Creating a Bird-Friendly Yard
New research shows that small habitats can add up to a big difference.
One of Tallamy's studies examined the moth and butterfly larvae that develop on indigenous and exotic plants in the mid-Atlantic region (Virginia, Maryland, Delaware, Pennsylvania, New York, New Jersey, Connecticut, and Rhode Island), where you can find roughly 3,000 of the country's total of 11,500 caterpillar species. From his findings he created a ranking system of regional trees and plants by the abundance and diversity of caterpillars they can host. First place on the top 20 list went to the oaks, which supported 534 species of caterpillars. Second place went to cherries and plums, which were home to 456; willows came in third, with 455.
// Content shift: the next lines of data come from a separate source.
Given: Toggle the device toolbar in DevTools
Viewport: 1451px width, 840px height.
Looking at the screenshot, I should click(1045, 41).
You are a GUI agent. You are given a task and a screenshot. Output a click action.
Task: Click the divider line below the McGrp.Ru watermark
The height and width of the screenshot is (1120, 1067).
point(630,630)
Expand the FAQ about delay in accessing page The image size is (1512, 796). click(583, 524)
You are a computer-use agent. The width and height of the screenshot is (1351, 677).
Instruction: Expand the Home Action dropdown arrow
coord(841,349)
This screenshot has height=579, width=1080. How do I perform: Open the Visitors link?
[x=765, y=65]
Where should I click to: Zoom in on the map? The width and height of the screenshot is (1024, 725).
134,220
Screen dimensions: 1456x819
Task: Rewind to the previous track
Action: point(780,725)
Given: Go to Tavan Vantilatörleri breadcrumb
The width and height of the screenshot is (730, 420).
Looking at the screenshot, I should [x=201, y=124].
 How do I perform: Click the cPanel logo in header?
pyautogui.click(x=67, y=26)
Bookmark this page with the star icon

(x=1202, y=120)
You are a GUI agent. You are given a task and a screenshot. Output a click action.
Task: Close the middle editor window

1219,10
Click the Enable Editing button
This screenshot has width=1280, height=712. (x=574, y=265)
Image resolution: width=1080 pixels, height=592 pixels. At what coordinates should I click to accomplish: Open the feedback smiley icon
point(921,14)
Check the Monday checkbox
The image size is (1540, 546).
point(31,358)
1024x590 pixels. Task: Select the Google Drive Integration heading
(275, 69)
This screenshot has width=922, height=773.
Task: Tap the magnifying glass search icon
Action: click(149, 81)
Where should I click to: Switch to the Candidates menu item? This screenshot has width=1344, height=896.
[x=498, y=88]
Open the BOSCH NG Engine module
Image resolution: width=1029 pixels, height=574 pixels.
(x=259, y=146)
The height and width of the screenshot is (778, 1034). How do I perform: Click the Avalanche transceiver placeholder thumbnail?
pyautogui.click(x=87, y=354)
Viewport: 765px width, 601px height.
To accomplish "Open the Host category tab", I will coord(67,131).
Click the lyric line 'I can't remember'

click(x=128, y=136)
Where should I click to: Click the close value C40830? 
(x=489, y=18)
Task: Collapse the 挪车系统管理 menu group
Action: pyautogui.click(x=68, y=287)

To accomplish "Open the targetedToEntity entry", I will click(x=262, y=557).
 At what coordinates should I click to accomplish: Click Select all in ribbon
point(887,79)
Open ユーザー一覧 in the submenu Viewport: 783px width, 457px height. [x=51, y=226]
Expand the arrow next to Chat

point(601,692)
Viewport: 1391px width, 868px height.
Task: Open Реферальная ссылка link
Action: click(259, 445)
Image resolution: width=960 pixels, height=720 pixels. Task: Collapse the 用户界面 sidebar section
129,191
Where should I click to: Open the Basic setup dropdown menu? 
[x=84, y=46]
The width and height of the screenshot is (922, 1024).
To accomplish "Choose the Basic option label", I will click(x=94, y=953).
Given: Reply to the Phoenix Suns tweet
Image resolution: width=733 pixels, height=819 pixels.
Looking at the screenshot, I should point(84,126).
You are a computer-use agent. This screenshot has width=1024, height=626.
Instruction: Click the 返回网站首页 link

The study confirmed Tallamy's suspicions that gardeners could play a pivotal role in creating safe havens for wildlife. (An estimated 85 percent of invasive woody plants spreading through wild areas originally escaped from home gardens.) Thus he opens his landmark book, Bringing Nature Home,with a call to action: "For the first time in its history, gardening has taken on a role that transcends the needs of the gardener. Like it or not, gardeners have become important players in the management of our nation's wildlife. It is now within the power of individual gardeners to do something that we all dream of doing: to make a difference. In this case, the 'difference' will be to the future of biodiversity, to the native plants and animals of North America and the ecosystems that sustain them."
Many gardeners and botanists regard Tallamy's book as the seminal source, and sales remain strong--the paperback is in its seventh printing. Throughout it, Tallamy avoids the term backyard habitat, because he says "it implies that these are so terrible we have to hide them in the backyard. When in fact the front yard is fair game. We're not talking about creating ugly landscapes. A beautiful oak tree in your front yard is a highly functional plant there."
Homeowners who landscape with native trees and plants such as oaks, goldenrods, asters, cherry trees, and sunflowers are planting bird food factories that ship caterpillars in bulk, and make regular deliveries of fruits and seeds that help fuel bird migrations over thousands of miles and multiple continents. "The plants in our yards are just as effective as the bird feeder you put up in wintertime," Tallamy says, "because the plants are making the food that feeds the birds in the summertime."
For a bird searching for a nice place to raise a family, the classic suburban yard--a tidy bed of grass, one or two shade trees, and a row of leafy foundation plantings imported from China--must be like a foreclosed fixer-upper in a bad neighborhood. The accommodations are spare and all the local restaurants are dives.
The nice neighborhoods, on the other hand, where native plants abound, offer all the perks of a Park Avenue suite with a stocked pantry and a view. There is abundant food, places to nest, and a brilliant stage upon which a bird can sing without competing against the din of a lawn mower.
One of Tallamy's undergraduate students, Karin Burghardt, compared two such types of landscapes in southeastern Pennsylvania. One property in each of six pairs had a higher proportion of native plants, and the other was more typically suburban, with an indigenous tree canopy casting shadows on lawns fringed by alien ornamental bushes and ground covers like pachysandra.
Not surprisingly Burghardt found a greater diversity and abundance of birds and caterpillars in the yards filled with naturally occurring plants. But one finding blew the researchers away. Birds of conservation concern in the area where the study was done--wood thrushes, eastern towhees, veeries, and scarlet tanagers--were eight times more abundant and significantly more diverse on those parcels. "There was a big jump in their ability to use these properties," says Tallamy.
During the three months it took Burghardt to gather data, 125 square miles of lawn grew across the country, even in areas where you wouldn't expect to find grass growing. In Phoenix, Arizona, where temperatures can hit 120 degrees Fahrenheit, the popular garden "oasis" is a mix of turf, subtropical palm trees, and a scattering of desert-adapted plants. Susannah Lerman, a researcher from the University of Massachusetts-Amherst, traveled there to examine the difference between how birds use the "oasis" compared to grounds brimming with native desert plants (a gardening style known as xeriscaping; see "Hollywood Native.").
The well-watered oasis yards were ruled by grackles, house sparrows, and European starlings--everyday birds that wouldn't normally survive in such a hot and dry place. "You're not going to see those species naturally in the desert because they can't make it without water," she says. "But as soon as you add water--boom."